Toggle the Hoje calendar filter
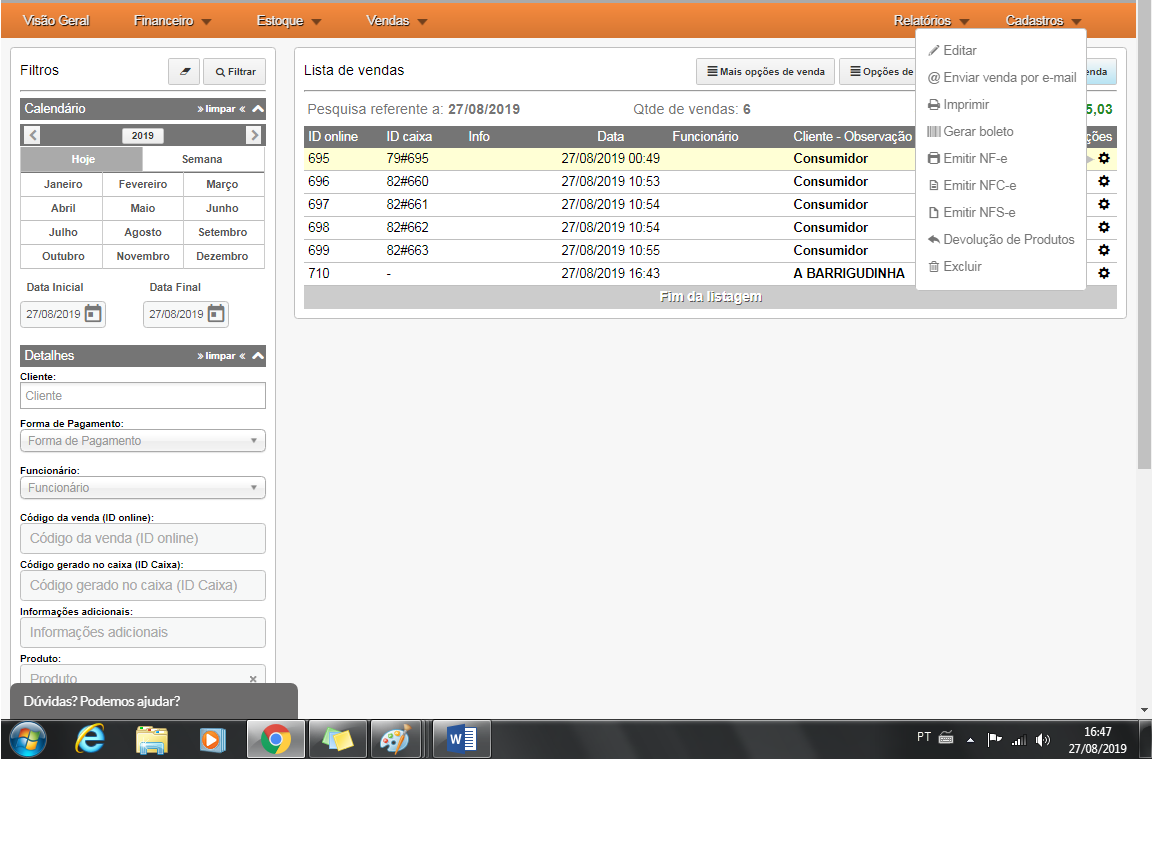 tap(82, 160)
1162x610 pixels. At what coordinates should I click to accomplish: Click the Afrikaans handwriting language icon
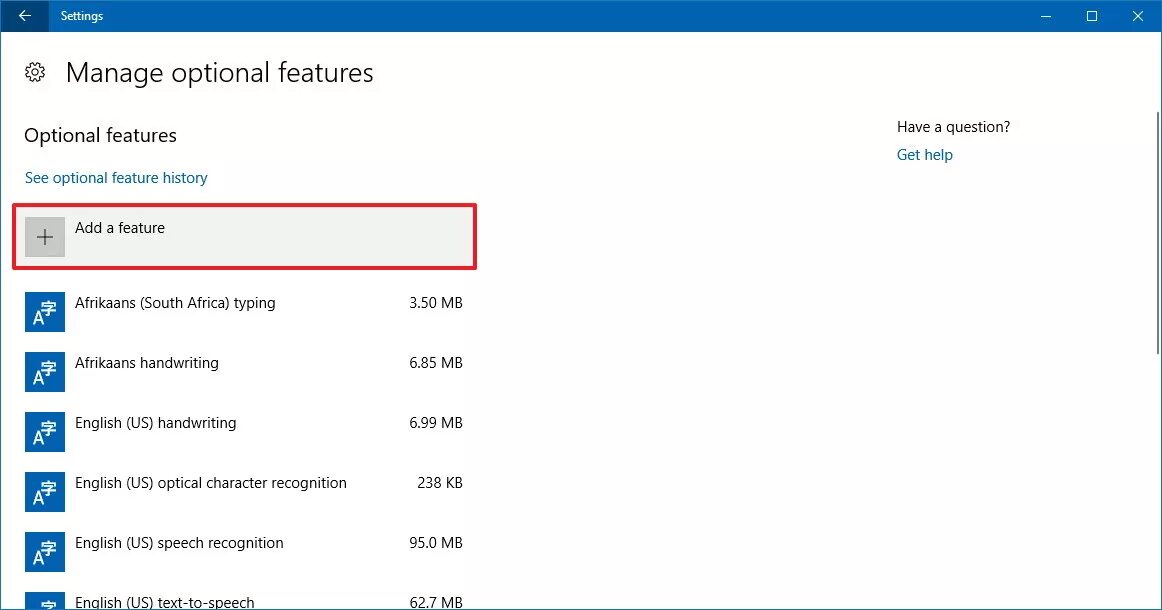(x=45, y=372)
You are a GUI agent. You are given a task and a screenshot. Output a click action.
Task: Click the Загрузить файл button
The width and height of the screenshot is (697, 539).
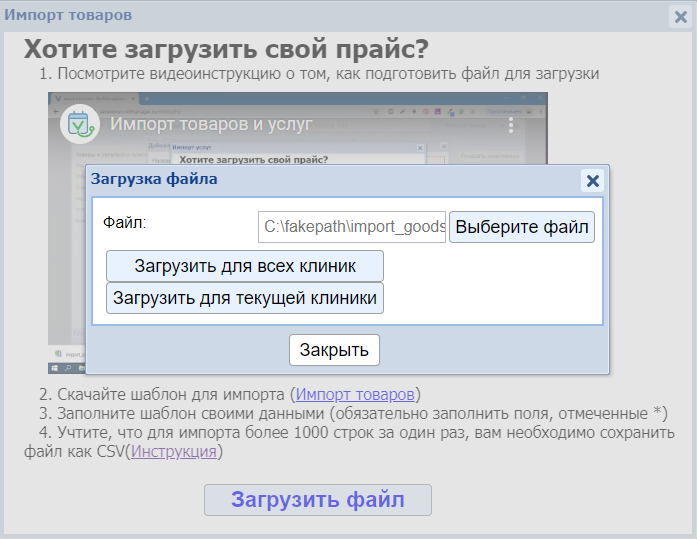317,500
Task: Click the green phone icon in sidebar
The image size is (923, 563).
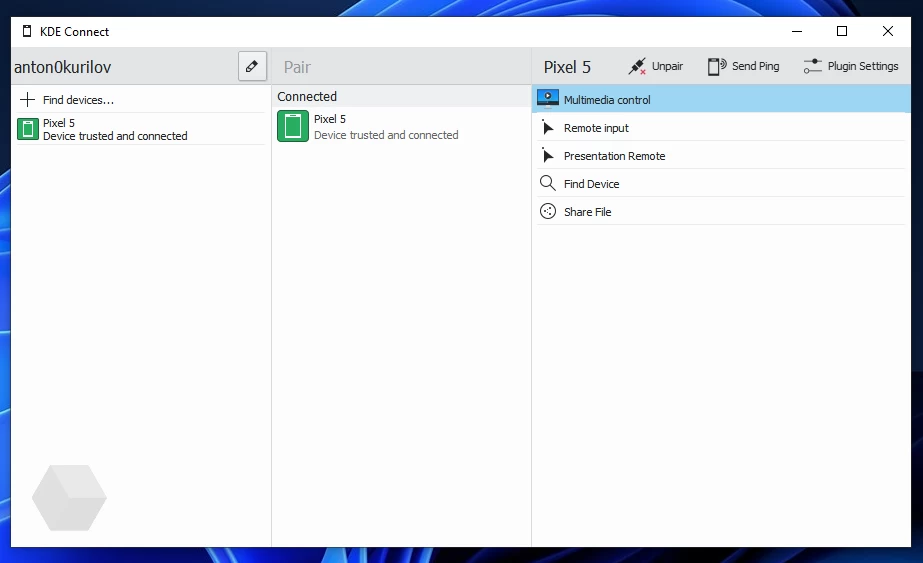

* * *

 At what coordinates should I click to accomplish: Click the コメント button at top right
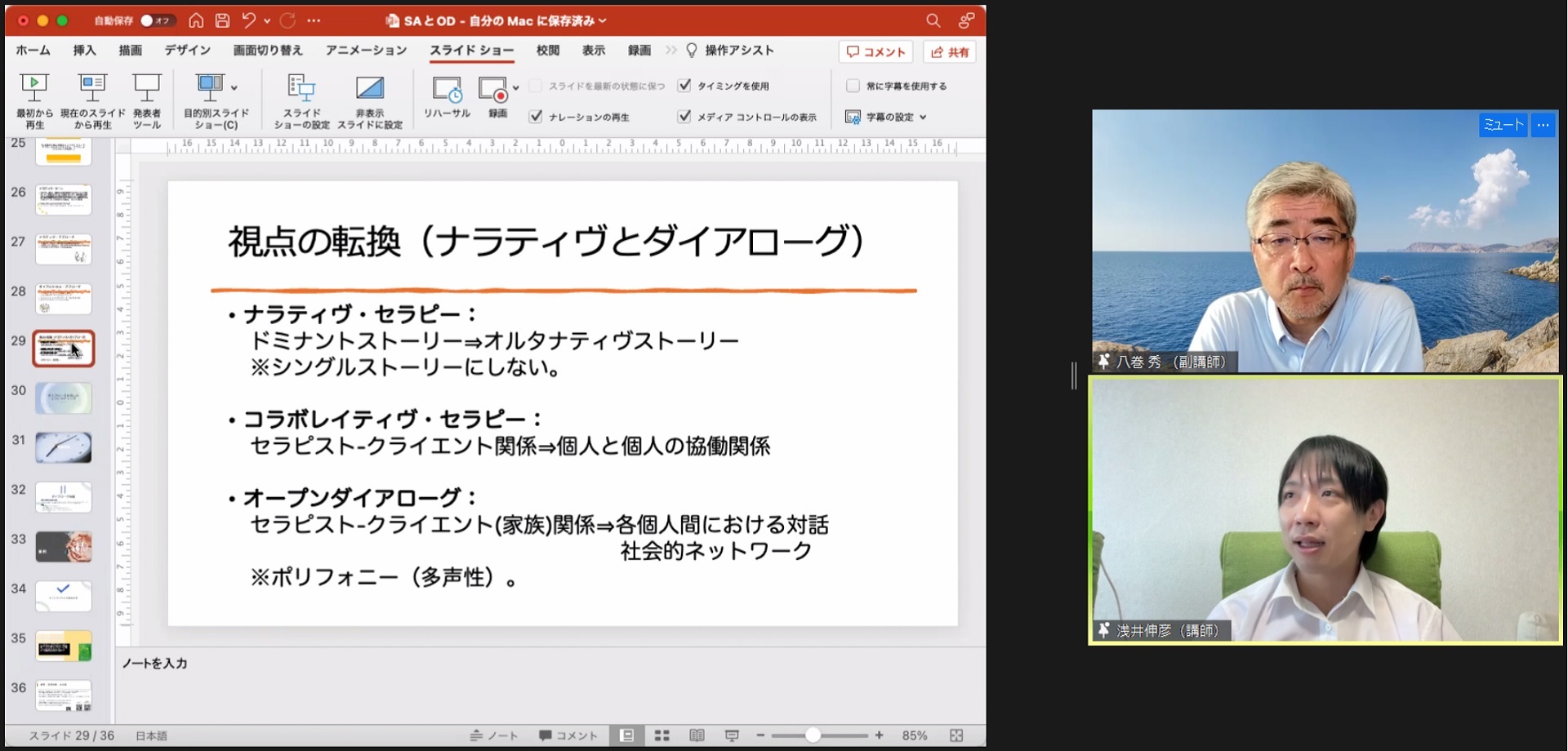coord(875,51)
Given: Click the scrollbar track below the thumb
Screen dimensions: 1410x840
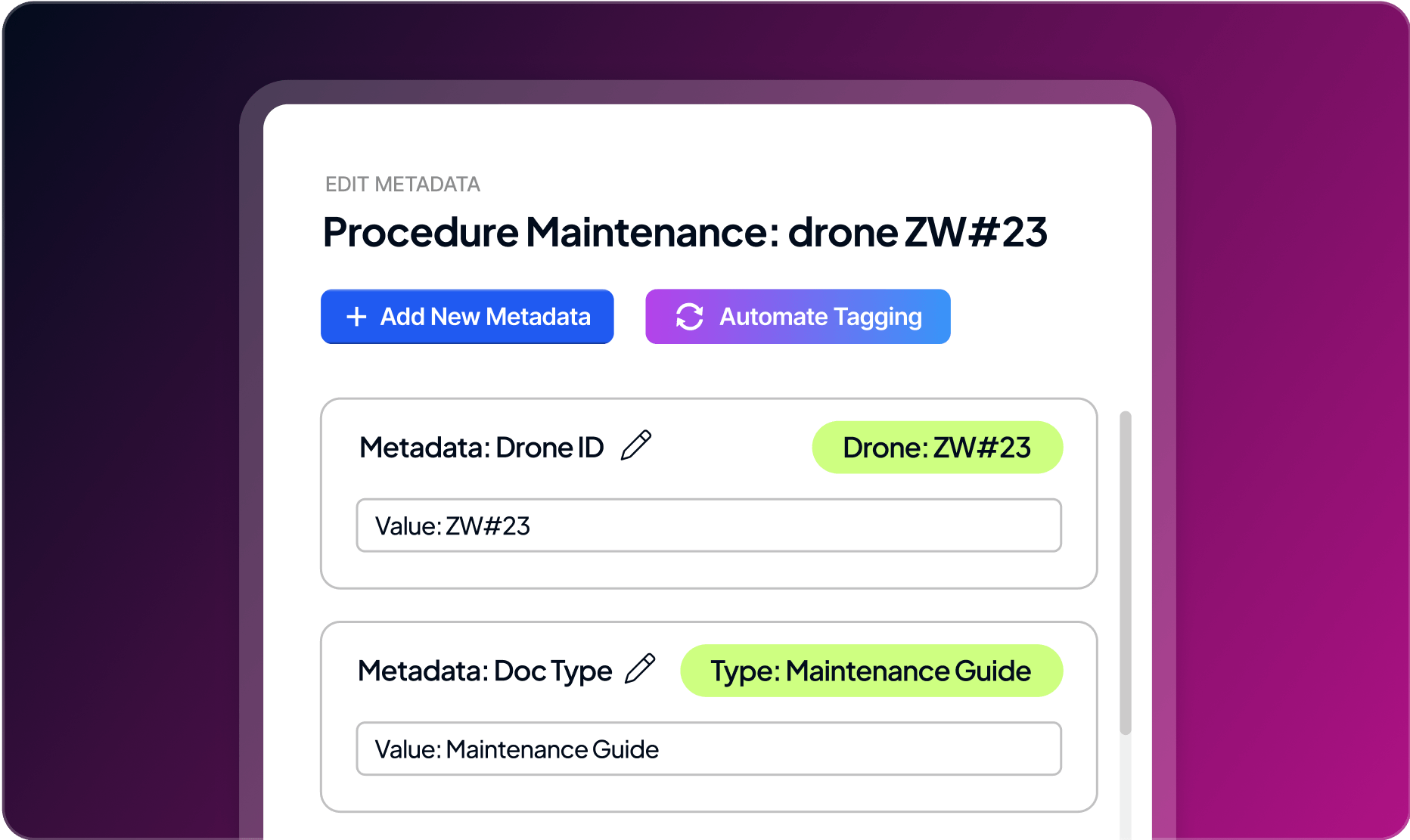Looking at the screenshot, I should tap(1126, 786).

Work order: Output only the stretch above from the line with "The width and" through the line with "The image size is (923, 563).", reproduced exactly. Exclude pictures.

Answer area:
The width and height of the screenshot is (697, 539).
317,500
Task: Click the green phone icon in sidebar
The image size is (923, 563).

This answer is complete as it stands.